WORK ITEM: Start at the line in the entries below that contains "[Visit tracker] (90, 365)", stop at the line that contains "Entertainment (410, 324)", and output exactly the lines in that span, both ends included.

EXCERPTED RECORDS Start Marker

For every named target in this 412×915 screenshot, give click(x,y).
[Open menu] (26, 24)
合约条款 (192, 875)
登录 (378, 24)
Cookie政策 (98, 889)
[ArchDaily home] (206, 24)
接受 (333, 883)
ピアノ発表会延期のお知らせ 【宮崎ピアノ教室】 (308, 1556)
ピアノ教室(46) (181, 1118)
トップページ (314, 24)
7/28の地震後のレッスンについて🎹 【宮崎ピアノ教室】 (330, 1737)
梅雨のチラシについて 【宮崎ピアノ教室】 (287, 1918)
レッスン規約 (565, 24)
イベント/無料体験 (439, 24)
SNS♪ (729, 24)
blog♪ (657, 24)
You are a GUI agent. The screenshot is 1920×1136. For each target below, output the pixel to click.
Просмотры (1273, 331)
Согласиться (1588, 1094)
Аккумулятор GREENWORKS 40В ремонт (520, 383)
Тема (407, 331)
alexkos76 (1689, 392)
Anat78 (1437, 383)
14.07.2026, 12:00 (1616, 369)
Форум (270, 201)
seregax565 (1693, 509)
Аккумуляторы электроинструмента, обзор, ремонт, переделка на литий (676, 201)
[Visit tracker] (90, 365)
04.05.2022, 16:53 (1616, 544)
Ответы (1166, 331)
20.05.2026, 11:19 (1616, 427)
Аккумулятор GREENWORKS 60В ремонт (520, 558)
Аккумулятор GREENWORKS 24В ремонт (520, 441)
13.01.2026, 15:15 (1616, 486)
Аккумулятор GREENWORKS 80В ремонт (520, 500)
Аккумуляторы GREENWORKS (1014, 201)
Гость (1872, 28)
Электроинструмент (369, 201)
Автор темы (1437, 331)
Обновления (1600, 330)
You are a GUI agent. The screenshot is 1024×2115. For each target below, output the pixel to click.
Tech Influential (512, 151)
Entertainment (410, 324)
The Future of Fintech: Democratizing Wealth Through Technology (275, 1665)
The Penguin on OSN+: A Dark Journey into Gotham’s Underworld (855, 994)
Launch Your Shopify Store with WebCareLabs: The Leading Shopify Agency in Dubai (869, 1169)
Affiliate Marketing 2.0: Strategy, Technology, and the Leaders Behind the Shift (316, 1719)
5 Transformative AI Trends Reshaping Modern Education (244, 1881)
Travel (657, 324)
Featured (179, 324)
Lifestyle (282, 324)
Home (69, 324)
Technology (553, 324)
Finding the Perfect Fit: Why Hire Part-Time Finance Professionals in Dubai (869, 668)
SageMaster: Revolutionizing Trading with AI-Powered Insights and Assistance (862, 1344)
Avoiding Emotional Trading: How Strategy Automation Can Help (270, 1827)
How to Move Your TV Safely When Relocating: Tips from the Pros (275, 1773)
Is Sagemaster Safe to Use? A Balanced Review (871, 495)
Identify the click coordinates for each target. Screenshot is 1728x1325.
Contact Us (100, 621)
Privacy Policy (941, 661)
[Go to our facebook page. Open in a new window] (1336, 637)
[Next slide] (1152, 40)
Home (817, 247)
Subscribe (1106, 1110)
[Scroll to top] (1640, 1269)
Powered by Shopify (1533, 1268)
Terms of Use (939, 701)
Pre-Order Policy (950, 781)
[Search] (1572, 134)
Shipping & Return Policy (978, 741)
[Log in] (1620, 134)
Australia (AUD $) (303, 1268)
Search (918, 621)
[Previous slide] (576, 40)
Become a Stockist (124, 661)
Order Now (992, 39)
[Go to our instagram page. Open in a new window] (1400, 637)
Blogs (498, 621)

EXCERPTED RECORDS End Marker

WRITTEN SOLUTION:
[Visit tracker] (90, 365)
04.05.2022, 16:53 (1616, 544)
Ответы (1166, 331)
20.05.2026, 11:19 (1616, 427)
Аккумулятор GREENWORKS 60В ремонт (520, 558)
Аккумулятор GREENWORKS 24В ремонт (520, 441)
13.01.2026, 15:15 (1616, 486)
Аккумулятор GREENWORKS 80В ремонт (520, 500)
Аккумуляторы GREENWORKS (1014, 201)
Гость (1872, 28)
Электроинструмент (369, 201)
Автор темы (1437, 331)
Обновления (1600, 330)
You are a GUI agent. The screenshot is 1024×2115. For each target below, output the pixel to click.
Tech Influential (512, 151)
Entertainment (410, 324)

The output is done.